CTA software needs to perform more cross checks between EOS metadata and the CTA catalogue and fail much earlier...
Steps to reproduce
@jleduc reproduced this in CI:
- archive a file
- change its checksum in EOS using
eos-ns-inspect change-fid ... --new-checksum 000000 ...
- clear eos namespace cache
-
eos ns cache drop -f
andeos ns cache drop -d
-
- recall it...
What is the current bug behavior?
The file is retrieved, injected in EOS, it is deleted on close.
Tape drive stays in DrainToDisk
state for close to 15 minutes and tape session fails with the following information:
Jul 30 13:34:56.286819 tpsrv01 cta-taped: LVL="INFO" PID="394" TID="394" MSG="Tape session finished"

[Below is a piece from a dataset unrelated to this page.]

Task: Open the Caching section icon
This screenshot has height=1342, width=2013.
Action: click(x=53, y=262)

tapeVid="V02001" mountType="Retrieve" mountId="25" tapeDrive="VDSTK21" vendor="vendor" volReqId="25" vo="vo"
mediaType="T10K500G" tapePool="ctasystest" logicalLibrary="VDSTK21" capacityInBytes="500000000000"
stillOpenFileForThread0="root://ctaeos.toto.svc.cluster.local//eos/ctaeos/preprod/test1?eos.lfn=fxid:100002719&
eos.ruid=0&eos.rgid=0&eos.injection=1&eos.workflow=retrieve_written&eos.space=default&oss.asize=394"

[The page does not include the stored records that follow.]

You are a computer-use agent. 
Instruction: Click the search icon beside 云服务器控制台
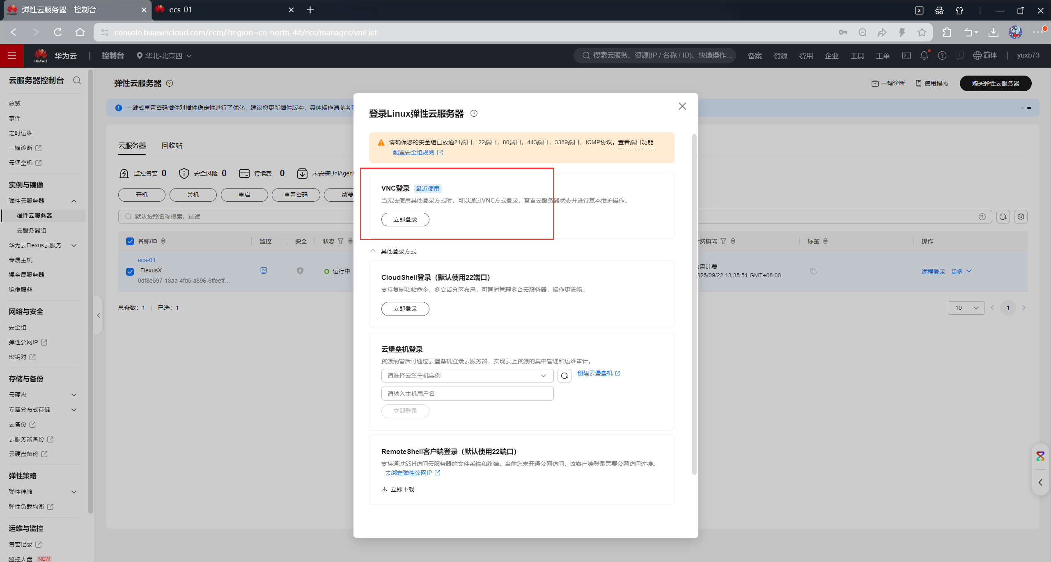[x=77, y=80]
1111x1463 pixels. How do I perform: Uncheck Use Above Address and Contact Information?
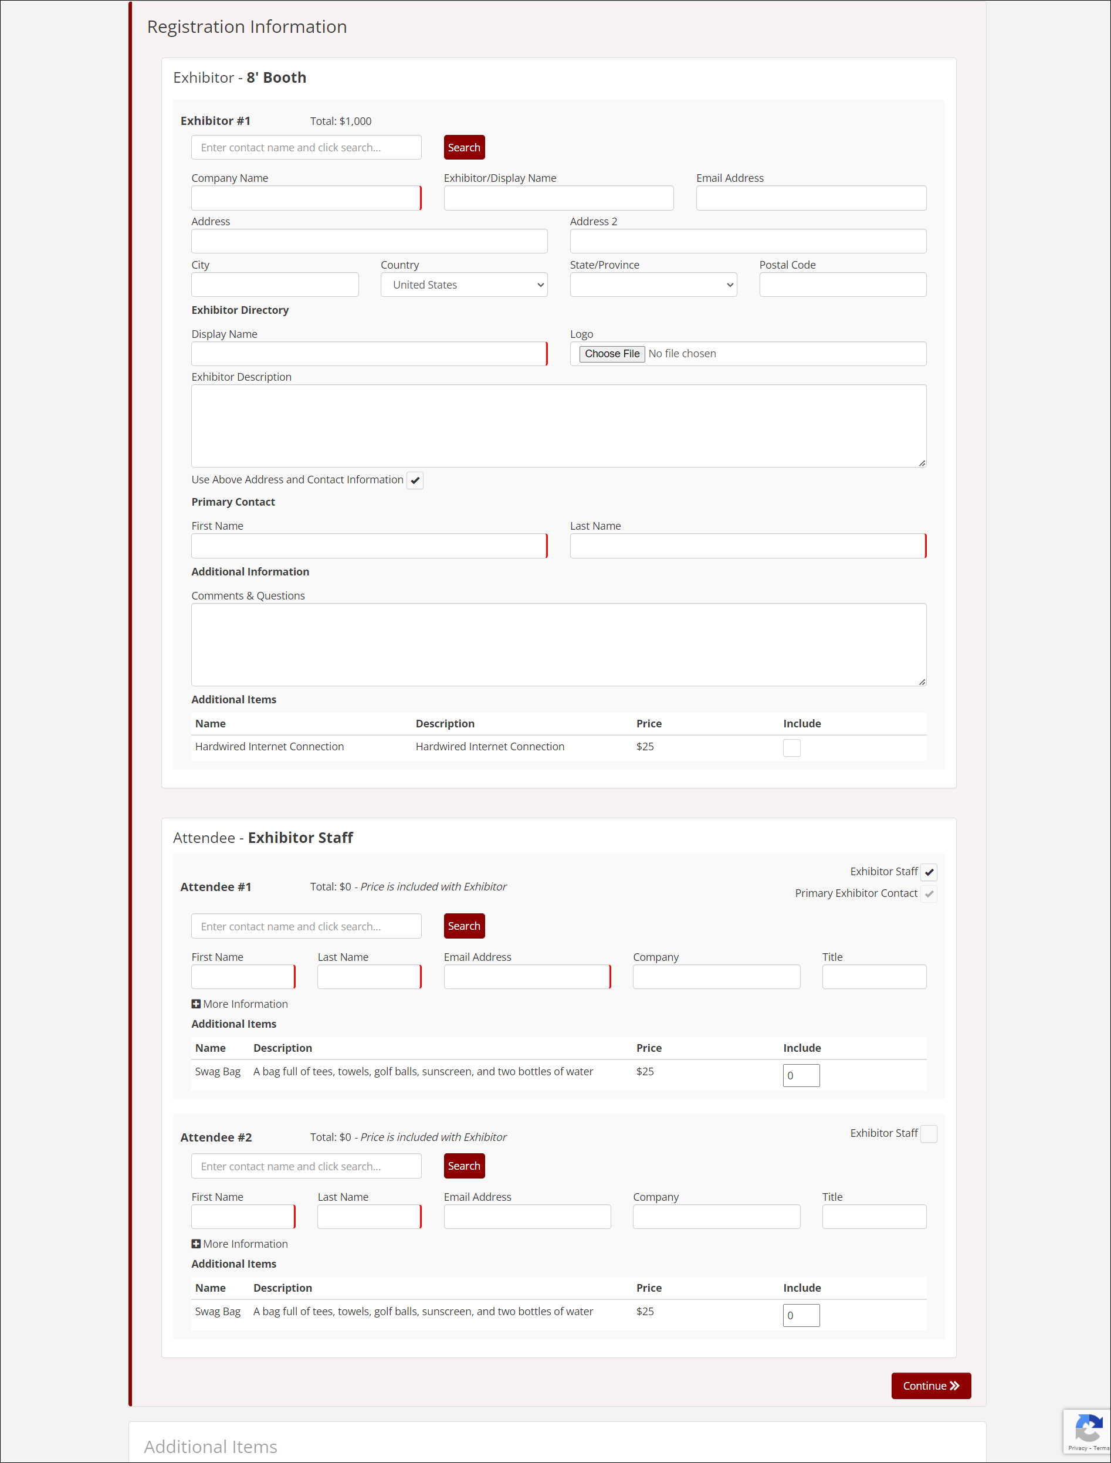tap(415, 480)
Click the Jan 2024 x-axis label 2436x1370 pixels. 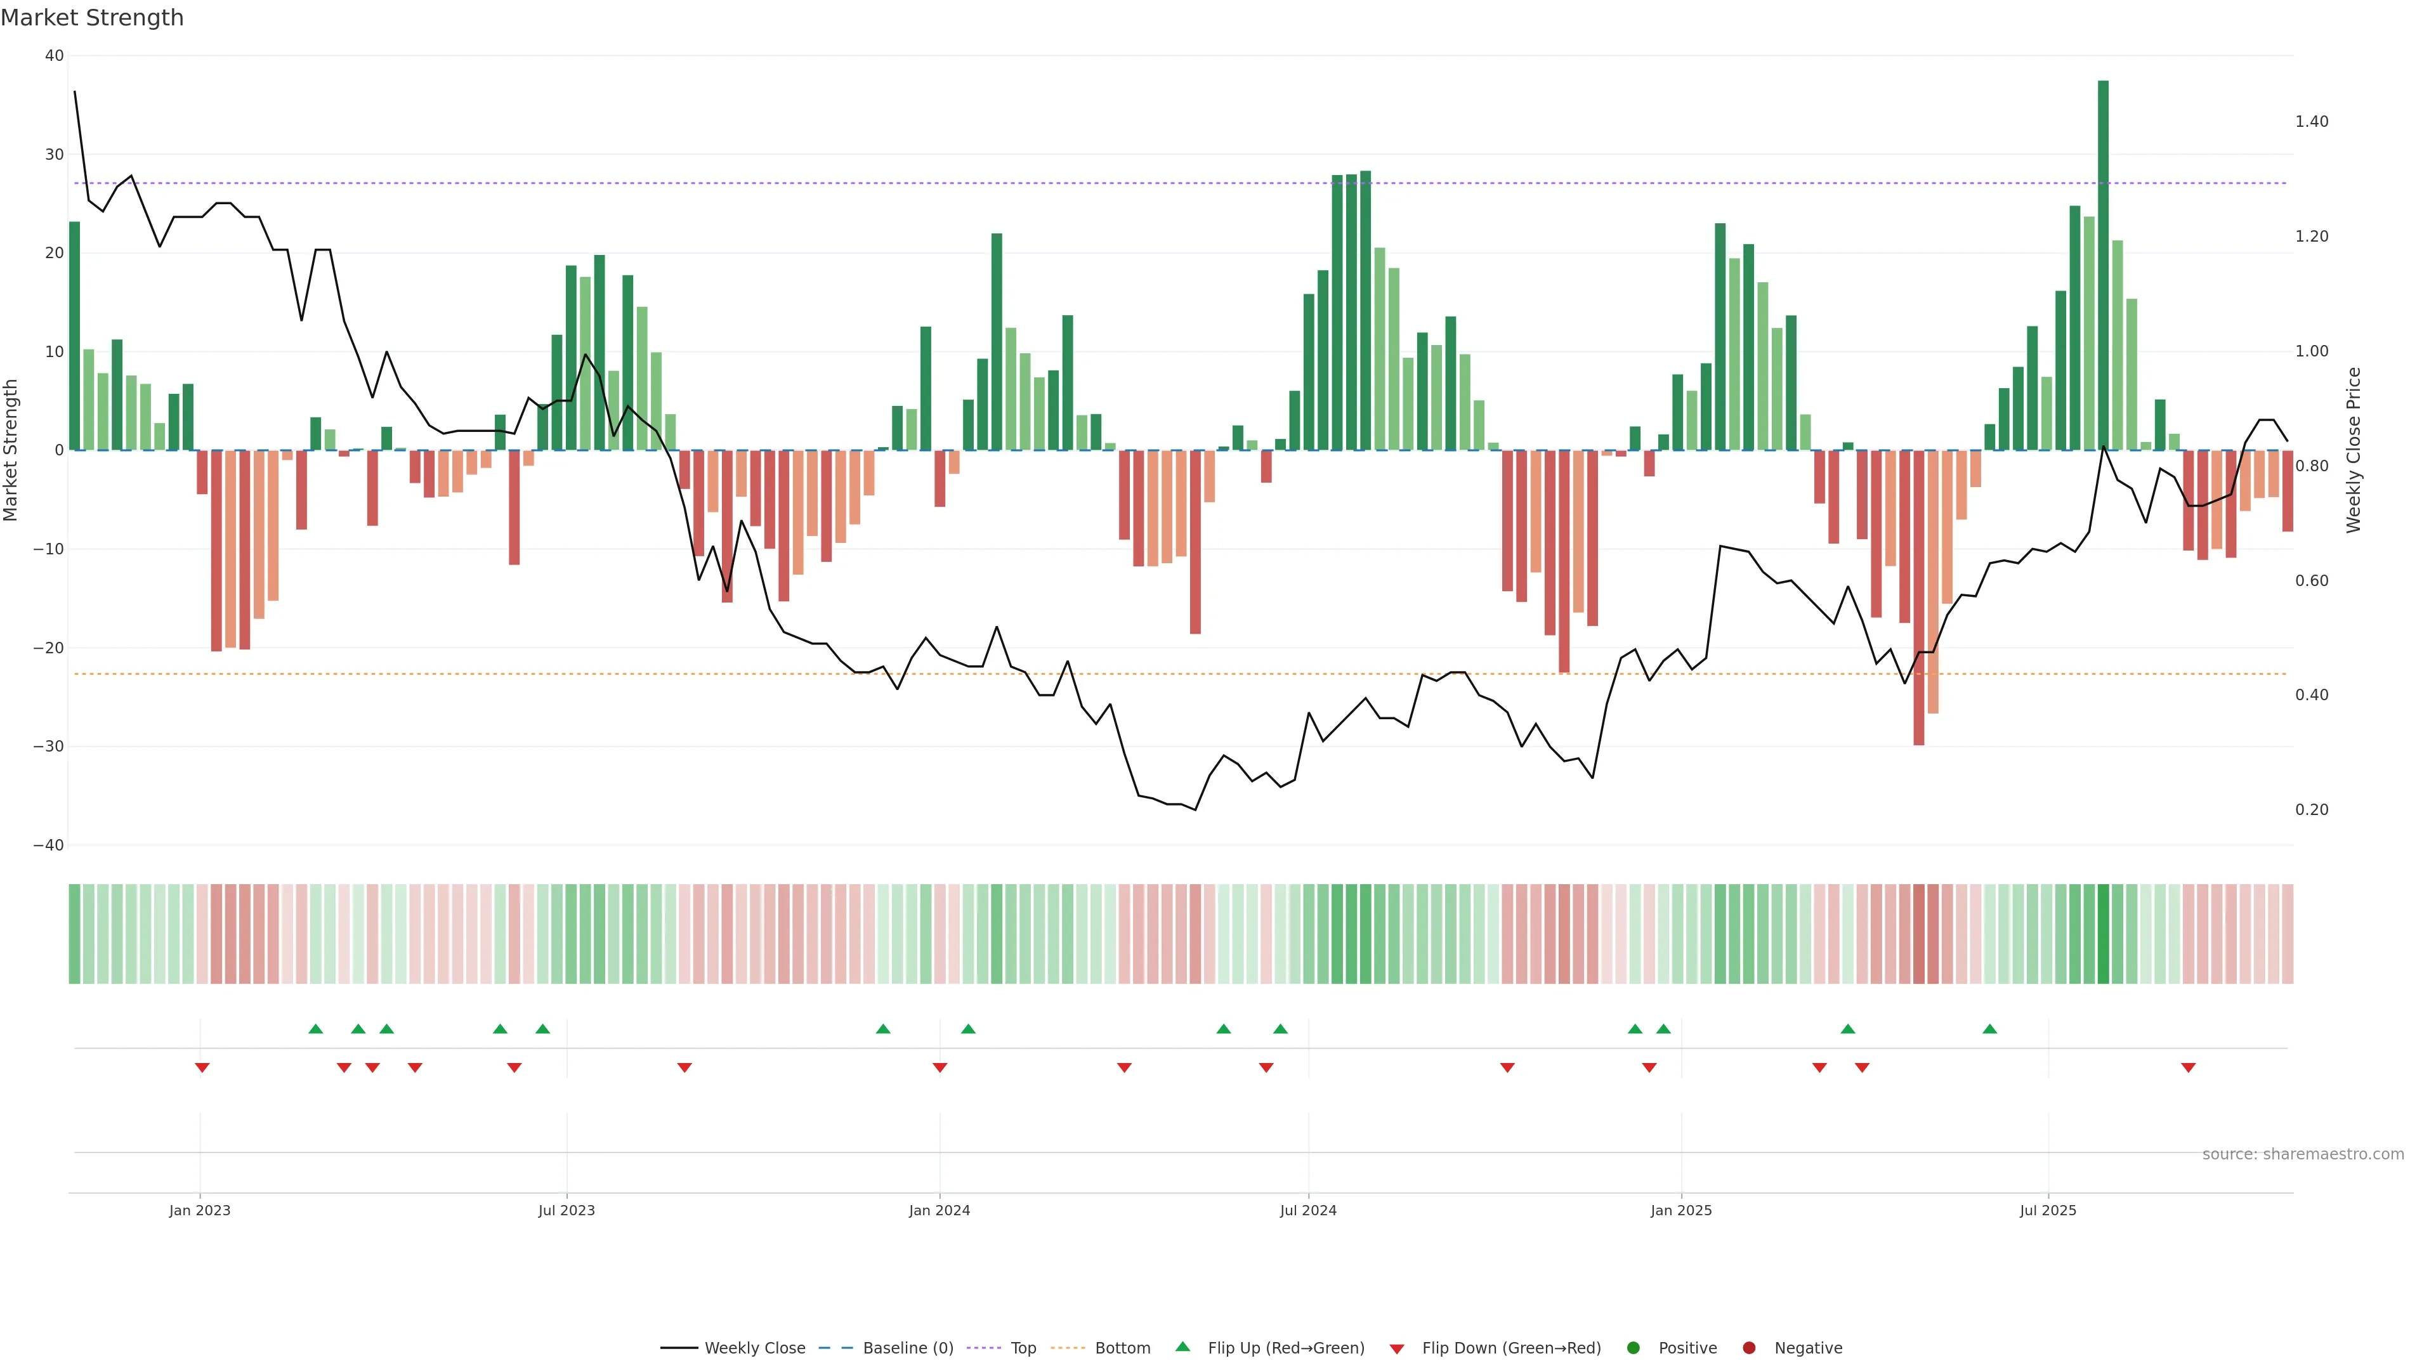939,1210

wasTapeMounted="1" mountTime="0.932477" positionTime="0.006280" waitInstructionsTime="0.155515"
waitFreeMemoryTime="0.000006" waitDataTime="0.000000" waitReportingTime="0.001812" checksumingTime="0.000000"
readWriteTime="0.004242" flushTime="0.000000" unloadTime="0.007018" unmountTime="1.009817"
encryptionControlTime="0.003925" transferTime="0.161575" totalTime="1.968544" deliveryTime="886.480280"
drainingTime="884.511736" dataVolume="394" filesCount="1" headerVolume="480" payloadTransferSpeedMBps="0.000200"
driveTransferSpeedMBps="0.000444" repackFilesCount="0" userFilesCount="1" verifiedFilesCount="0"
repackBytesCount="0" userBytesCount="394" verifiedBytesCount="0" Error_sessionKilled="1" killSignal="9"
status="failure"
As the drive process was killed the garbage collector requeue the request without increasing its counter and it is requeued again for another round forever.
No failed request is ever created for these files.
What is the expected correct behavior?
It should not be looping endlessly and should finish in failed requests for analysis.
Injection in eos diskserver should work even if the injected checksum is wrong: we should only check that the checksum of the content injected in the FST matches what is in the CTA namespace.
EOS side consistency check is part of EOS operations.
Relevant logs and/or screenshots
See operations#428